Infantile spasms-psychomotor retardation-progressive brain atrophy-basal ganglia disease syndrome (also known as BPAN or Beta-propeller protein-associated neurodegeneration, and historically as SENDA syndrome — Static Encephalopathy of childhood with NeuroDegeneration in Adulthood) is a rare neurogenetic disorder caused by mutations in the WDR45 gene, which encodes a protein involved in autophagy. It belongs to the group of neurodegeneration with brain iron accumulation (NBIA) disorders. The condition primarily affects the central nervous system, with iron progressively accumulating in the bas
How is Infantile spasms-psychomotor retardation-progressive brain atrophy-basal ganglia disease syndrome inherited?

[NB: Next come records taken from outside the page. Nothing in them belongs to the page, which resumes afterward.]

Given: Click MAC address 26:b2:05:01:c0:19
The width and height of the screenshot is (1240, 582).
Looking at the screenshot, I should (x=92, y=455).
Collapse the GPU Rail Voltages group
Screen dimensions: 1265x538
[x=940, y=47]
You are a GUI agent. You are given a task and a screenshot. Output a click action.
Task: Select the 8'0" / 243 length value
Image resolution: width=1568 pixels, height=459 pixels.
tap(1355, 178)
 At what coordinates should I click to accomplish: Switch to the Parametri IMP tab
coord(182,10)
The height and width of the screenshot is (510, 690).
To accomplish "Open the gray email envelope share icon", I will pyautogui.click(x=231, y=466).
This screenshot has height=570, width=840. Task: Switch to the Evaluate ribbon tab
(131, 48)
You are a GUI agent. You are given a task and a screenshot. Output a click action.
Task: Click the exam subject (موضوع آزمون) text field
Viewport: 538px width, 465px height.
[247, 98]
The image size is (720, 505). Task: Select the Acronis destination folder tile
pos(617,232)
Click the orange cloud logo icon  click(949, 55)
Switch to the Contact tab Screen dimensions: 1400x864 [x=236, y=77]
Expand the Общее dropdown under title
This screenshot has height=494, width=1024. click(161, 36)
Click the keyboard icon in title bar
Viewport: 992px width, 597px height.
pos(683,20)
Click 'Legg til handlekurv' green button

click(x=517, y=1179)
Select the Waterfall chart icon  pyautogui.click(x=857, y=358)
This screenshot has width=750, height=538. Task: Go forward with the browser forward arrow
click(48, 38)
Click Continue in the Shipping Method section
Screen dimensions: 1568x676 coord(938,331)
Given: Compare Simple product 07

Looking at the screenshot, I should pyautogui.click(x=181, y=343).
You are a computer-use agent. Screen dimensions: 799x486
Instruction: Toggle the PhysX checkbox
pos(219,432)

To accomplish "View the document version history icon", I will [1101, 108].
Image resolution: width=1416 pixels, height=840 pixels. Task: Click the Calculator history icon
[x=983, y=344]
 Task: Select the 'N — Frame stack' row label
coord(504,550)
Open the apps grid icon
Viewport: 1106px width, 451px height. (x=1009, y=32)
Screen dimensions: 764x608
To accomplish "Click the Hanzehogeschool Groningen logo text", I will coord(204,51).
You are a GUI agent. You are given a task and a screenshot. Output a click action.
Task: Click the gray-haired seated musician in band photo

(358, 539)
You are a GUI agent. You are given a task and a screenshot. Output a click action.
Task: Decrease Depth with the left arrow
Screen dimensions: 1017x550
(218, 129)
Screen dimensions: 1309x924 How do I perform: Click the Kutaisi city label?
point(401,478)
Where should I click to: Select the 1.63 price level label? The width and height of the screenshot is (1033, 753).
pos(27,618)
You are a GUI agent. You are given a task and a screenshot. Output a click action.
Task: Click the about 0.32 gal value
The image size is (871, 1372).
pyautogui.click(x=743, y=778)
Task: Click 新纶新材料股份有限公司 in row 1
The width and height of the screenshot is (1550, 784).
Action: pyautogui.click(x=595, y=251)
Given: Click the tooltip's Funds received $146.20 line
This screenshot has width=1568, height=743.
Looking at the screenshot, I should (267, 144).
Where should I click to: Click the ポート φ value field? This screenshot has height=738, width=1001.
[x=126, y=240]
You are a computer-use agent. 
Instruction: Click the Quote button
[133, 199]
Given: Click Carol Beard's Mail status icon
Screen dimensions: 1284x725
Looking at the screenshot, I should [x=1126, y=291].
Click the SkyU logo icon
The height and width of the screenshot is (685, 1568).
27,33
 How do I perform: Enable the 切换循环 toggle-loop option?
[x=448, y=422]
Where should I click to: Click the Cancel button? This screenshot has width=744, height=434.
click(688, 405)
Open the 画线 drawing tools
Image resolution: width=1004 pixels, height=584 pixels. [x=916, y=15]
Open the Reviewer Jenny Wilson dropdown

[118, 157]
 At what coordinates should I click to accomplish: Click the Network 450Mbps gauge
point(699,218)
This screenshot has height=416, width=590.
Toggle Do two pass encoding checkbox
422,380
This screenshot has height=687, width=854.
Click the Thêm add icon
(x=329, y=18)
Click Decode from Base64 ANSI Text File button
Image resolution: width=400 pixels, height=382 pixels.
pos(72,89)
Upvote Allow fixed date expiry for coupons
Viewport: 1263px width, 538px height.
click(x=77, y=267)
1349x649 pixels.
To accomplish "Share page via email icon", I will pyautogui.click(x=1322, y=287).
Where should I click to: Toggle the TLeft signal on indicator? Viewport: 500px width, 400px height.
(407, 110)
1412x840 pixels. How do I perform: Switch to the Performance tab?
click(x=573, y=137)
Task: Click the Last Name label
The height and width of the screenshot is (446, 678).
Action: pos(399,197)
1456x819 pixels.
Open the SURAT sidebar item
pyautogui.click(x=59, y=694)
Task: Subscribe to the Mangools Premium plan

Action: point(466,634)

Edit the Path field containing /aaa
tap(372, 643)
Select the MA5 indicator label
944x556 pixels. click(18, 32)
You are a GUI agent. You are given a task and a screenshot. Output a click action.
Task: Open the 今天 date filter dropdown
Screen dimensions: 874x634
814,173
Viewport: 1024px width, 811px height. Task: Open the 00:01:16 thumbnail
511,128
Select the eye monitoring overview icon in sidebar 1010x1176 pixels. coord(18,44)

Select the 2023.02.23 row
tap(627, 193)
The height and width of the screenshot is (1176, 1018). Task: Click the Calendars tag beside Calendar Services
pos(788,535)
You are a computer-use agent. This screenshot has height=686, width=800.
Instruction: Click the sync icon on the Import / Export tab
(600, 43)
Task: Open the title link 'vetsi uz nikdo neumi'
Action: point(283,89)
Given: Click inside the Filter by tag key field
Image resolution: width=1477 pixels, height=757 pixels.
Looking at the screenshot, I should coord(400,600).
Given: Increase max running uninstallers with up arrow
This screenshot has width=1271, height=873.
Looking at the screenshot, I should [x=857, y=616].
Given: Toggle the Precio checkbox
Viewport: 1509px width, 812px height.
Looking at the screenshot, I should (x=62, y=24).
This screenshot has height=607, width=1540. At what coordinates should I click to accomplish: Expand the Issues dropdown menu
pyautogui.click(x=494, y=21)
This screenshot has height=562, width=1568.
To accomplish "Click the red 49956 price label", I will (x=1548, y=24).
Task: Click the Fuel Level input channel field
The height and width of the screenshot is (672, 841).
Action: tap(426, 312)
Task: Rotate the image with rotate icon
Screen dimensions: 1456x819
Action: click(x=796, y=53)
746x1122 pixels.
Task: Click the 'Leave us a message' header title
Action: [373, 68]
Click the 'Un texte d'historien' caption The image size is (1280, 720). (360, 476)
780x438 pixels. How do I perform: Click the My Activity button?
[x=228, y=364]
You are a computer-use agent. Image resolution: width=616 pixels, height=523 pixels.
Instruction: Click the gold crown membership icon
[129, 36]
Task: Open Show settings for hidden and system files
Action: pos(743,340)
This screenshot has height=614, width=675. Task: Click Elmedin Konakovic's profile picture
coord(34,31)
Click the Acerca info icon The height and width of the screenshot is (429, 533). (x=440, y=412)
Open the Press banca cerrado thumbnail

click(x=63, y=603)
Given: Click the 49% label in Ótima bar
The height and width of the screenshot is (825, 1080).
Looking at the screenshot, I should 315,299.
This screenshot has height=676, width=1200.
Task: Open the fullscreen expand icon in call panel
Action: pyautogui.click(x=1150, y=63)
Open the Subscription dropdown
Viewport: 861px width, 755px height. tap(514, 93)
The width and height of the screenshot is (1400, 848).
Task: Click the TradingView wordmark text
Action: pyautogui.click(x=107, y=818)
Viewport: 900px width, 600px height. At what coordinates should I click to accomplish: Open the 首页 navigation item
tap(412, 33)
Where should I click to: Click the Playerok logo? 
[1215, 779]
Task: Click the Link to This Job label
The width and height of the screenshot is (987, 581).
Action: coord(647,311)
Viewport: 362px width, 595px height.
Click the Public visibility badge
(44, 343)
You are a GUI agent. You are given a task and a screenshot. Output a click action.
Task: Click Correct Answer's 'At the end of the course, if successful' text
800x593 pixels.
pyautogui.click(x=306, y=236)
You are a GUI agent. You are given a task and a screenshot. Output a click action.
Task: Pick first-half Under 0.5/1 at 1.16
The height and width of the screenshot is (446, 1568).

Infantile spasms-psychomotor retardation-progressive brain atrophy-basal ganglia disease syndrome follows a x-linked dominant inheritance pattern. Genetic counseling can help families understand recurrence risk and testing options.
At what age does Infantile spasms-psychomotor retardation-progressive brain atrophy-basal ganglia disease syndrome typically begin?
Typical onset of Infantile spasms-psychomotor retardation-progressive brain atrophy-basal ganglia disease syndrome is infantile. Age of onset can vary across affected individuals.